[Text and element pointing items]
◇ ◇ ◇
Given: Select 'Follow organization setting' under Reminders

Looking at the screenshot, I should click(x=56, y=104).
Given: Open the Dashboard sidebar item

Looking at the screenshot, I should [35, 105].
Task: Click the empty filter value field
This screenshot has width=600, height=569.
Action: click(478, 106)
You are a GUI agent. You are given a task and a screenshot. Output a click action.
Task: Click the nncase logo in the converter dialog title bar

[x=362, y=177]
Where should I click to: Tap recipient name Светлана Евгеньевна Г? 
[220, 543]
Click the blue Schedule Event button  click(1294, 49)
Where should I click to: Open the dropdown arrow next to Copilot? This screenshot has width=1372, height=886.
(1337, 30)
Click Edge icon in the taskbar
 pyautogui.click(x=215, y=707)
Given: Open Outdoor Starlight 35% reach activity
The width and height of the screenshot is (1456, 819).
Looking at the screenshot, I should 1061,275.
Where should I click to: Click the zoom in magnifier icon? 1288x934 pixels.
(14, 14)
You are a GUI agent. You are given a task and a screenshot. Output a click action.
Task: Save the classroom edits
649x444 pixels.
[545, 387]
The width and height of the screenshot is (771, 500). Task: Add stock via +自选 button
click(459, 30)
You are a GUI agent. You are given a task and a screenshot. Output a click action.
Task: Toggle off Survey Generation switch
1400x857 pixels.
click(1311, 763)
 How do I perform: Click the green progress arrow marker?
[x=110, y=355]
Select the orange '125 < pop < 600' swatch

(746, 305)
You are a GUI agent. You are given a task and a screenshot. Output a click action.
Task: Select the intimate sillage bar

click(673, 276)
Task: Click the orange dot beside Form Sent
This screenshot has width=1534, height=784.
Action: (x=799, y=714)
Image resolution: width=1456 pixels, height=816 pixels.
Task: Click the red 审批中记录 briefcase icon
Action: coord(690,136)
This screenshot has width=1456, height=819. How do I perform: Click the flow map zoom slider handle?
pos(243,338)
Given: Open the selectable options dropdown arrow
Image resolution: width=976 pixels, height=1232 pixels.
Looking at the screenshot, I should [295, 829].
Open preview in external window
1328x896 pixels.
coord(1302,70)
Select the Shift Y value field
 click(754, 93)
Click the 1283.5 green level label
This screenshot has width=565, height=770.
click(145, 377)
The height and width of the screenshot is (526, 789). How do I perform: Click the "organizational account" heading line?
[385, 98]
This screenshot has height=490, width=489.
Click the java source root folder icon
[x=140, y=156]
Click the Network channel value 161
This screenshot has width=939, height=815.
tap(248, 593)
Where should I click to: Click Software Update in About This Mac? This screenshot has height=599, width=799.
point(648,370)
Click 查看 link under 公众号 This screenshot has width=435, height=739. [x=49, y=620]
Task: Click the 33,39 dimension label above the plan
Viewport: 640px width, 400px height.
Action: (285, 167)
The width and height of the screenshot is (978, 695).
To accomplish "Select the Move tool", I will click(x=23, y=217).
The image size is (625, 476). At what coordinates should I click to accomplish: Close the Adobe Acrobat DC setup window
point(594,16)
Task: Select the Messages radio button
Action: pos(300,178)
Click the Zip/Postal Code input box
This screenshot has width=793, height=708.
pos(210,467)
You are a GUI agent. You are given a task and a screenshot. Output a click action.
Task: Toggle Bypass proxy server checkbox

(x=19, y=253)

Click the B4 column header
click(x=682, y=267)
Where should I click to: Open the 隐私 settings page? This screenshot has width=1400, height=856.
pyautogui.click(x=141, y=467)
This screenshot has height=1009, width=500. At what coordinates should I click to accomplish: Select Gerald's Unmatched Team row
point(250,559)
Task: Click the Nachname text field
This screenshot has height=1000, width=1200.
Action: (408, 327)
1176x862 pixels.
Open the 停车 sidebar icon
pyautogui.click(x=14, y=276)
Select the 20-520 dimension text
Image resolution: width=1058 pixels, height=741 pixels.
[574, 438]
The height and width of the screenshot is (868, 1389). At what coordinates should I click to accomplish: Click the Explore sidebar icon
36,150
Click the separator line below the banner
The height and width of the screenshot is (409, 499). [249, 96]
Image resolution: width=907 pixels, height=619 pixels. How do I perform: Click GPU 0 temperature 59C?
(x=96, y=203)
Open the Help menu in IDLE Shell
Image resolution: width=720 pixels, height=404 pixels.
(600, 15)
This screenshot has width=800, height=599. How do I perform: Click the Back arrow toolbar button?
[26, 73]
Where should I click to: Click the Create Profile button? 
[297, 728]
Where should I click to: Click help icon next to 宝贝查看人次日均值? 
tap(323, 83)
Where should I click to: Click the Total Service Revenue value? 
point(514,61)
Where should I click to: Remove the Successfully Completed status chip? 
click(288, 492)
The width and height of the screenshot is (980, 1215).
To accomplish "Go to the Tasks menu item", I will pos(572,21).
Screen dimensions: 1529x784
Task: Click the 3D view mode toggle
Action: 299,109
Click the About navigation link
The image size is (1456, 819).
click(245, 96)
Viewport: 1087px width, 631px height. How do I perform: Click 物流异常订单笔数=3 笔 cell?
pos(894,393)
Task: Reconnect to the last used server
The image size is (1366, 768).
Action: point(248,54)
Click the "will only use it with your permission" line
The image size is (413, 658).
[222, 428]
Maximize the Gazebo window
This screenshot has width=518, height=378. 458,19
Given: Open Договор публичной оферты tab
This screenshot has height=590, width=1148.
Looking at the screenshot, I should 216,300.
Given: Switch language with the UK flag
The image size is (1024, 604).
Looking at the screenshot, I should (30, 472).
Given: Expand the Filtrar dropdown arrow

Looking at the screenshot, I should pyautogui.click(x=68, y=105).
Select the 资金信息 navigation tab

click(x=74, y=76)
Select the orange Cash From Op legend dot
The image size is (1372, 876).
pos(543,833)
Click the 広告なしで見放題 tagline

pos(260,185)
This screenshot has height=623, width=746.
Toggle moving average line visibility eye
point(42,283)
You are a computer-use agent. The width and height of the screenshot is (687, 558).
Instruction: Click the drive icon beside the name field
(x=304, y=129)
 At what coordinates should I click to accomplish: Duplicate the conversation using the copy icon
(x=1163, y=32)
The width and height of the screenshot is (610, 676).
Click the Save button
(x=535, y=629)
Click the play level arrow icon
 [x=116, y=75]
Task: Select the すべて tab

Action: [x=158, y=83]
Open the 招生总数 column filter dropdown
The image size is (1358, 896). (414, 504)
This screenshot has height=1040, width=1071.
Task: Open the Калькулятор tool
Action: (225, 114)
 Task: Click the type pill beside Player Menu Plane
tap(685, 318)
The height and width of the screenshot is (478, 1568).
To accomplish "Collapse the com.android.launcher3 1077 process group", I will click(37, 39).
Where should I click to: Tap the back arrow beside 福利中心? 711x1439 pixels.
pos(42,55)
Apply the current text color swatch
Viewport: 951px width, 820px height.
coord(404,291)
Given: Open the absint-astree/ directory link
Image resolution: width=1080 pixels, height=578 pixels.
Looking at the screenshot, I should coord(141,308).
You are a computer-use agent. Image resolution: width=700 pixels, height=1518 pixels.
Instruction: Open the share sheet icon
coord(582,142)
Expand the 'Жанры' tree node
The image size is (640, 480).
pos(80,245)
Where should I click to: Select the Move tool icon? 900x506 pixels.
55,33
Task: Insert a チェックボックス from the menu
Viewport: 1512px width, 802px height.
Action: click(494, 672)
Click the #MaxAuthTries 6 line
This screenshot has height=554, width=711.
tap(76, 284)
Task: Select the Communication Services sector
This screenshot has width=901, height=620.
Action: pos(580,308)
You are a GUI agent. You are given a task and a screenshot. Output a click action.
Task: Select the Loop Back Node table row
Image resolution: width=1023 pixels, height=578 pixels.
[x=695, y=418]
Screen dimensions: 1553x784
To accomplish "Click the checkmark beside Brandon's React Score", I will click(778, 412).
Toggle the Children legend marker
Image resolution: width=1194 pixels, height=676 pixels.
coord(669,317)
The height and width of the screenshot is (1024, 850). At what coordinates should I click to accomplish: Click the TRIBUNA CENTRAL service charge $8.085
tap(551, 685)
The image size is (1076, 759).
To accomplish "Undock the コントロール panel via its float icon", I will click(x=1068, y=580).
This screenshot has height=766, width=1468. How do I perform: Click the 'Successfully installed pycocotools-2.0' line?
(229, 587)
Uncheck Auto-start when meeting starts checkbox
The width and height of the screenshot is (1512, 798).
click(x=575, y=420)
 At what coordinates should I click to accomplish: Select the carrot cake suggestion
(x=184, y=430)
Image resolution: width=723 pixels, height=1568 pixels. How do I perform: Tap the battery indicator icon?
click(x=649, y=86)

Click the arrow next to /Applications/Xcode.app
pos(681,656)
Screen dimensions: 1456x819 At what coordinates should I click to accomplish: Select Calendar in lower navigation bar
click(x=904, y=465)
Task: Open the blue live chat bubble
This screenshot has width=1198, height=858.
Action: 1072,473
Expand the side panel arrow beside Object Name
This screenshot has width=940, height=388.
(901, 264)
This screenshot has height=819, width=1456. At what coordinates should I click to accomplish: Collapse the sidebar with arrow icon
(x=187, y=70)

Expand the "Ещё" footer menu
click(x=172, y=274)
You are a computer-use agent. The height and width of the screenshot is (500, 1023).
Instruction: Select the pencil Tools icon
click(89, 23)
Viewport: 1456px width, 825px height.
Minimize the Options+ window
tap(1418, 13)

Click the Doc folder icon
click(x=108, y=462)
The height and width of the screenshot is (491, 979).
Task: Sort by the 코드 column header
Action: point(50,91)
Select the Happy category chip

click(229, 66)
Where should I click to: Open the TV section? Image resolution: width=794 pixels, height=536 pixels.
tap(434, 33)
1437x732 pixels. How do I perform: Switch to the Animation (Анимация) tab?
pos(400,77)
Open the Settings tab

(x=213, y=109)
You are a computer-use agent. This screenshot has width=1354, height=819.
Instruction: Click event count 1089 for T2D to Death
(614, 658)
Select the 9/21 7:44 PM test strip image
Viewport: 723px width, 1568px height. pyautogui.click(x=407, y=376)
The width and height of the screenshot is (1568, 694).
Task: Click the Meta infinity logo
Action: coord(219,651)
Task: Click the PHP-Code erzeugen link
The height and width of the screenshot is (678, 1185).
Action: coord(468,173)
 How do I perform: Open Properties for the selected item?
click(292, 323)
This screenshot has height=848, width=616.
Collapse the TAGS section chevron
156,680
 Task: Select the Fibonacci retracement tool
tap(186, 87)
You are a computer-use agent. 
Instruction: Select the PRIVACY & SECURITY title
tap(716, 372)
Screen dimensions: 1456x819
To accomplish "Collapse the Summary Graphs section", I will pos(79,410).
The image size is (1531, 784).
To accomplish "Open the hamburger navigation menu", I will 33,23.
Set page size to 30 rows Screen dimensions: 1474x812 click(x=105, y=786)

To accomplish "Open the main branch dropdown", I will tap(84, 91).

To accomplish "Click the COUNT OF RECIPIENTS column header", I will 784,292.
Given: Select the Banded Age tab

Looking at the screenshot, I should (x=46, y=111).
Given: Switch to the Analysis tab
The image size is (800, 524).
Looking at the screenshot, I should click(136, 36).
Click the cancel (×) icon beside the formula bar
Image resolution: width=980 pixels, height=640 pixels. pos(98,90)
◇ ◇ ◇
WORK TO BE COMPLETED: Substitute "side panel" for "sidebar" in the items, starting at the line that contains "Task: Click the Nachname text field" and ending at the line that contains "The height and width of the screenshot is (409, 499).". Reproduce only those lines, with everything else unchanged.

FINAL RESULT:
Task: Click the Nachname text field
This screenshot has height=1000, width=1200.
Action: (408, 327)
1176x862 pixels.
Open the 停车 side panel icon
pyautogui.click(x=14, y=276)
Select the 20-520 dimension text
Image resolution: width=1058 pixels, height=741 pixels.
[574, 438]
The height and width of the screenshot is (868, 1389). At what coordinates should I click to accomplish: Click the Explore side panel icon
36,150
Click the separator line below the banner
The height and width of the screenshot is (409, 499). [249, 96]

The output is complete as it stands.